Exercise details: Please copy all of the data that follows exactly, leaving any pictures out.
-- Opening Marker --
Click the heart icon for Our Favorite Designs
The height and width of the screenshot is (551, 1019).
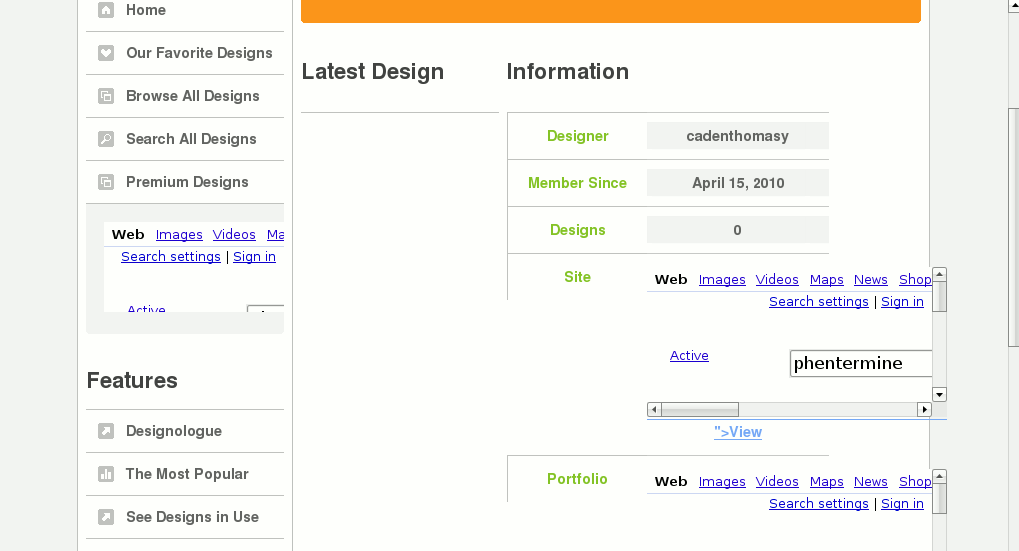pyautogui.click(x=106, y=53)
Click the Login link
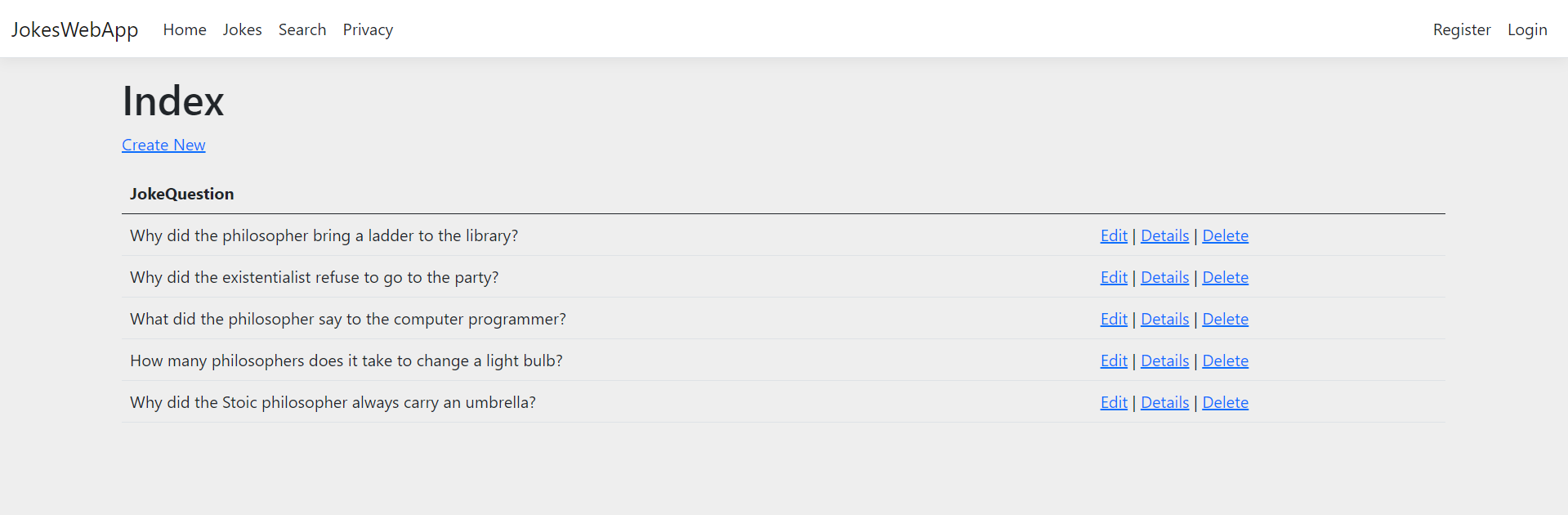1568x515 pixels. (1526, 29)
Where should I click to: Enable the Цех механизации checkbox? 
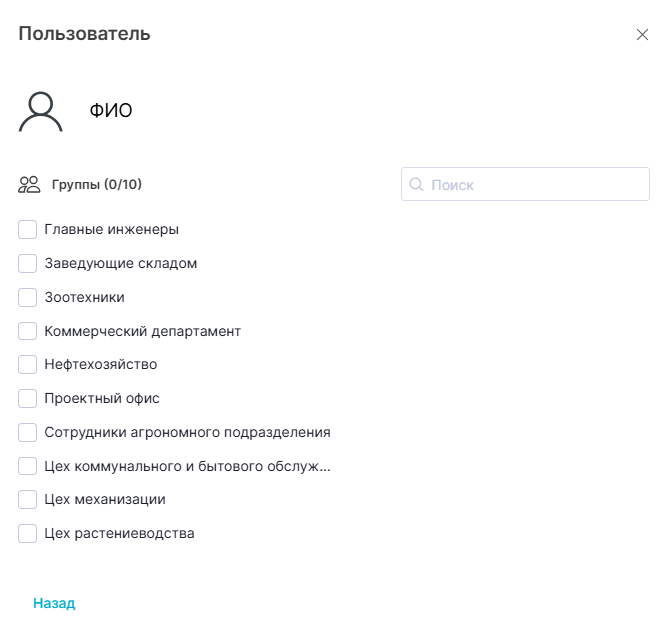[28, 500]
-- Closing Marker --
Solution for this exercise:
Click the heart icon for Our Favorite Designs
The height and width of the screenshot is (551, 1019).
pyautogui.click(x=106, y=53)
Click the Login link
1568x515 pixels. (1526, 29)
Where should I click to: Enable the Цех механизации checkbox? 
[28, 500]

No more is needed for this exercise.